Last of all, she grabbed Binnesman.

The green woman still held the front of the grotto. Another reaver slammed its head into the crevasse, trying to wedge its way in, and she lunged forward, slugging it in the jaw. Bloody gobbets of reaver flesh rained through the grotto.

Iome felt about blindly on the floor. Binnesman had dropped his staff and his pack. Iome hurled both through the small opening, then tossed her own pack through, and slid down the exit.

She gasped air, fresh air! She lay for a moment on her belly, chest heaving, trying to clear her lungs of the reavers’ curses.

“Foul Deliverer, Fair Destroyer—to me!” Binnesman called out weakly. In answer, the green woman came hurtling through the opening from above. She rolled downhill and landed against a stone wall with such a shock that if she had been human, she would have broken every bone in her body.

“Let’s get away from here,” Gaborn said. The ground still shook from the passage of reavers, and all around was a distant hiss.

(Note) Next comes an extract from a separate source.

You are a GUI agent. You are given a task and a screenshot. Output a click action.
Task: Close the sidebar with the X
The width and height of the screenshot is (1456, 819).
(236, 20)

Iome looked back. With all her endowments of sight and stamina, her vision began to clear quickly. It might take the reavers some time to dig through the grotto and find their escape route. But she had no doubt that they would follow.

Ahead, an ancient riverbed wound through the Underworld. There was still water in it here and there, small pools. Grotesque Underworld vegetation, like cabbage leaves, covered the walls. Tubers and hairy rootlike plants hung from the roof in twisted splendor, while giant fungi rose up like little islands from the tickle ferns that covered the floor. Still, there was something of a trail cut by the watercourse. It would be a hard path, a wild path. Where it led, Iome could not guess.

Their horses were gone. Gaborn was hurt. And the reavers were after them. A stalactite fell from the roof, shattered on the floor not a dozen feet away.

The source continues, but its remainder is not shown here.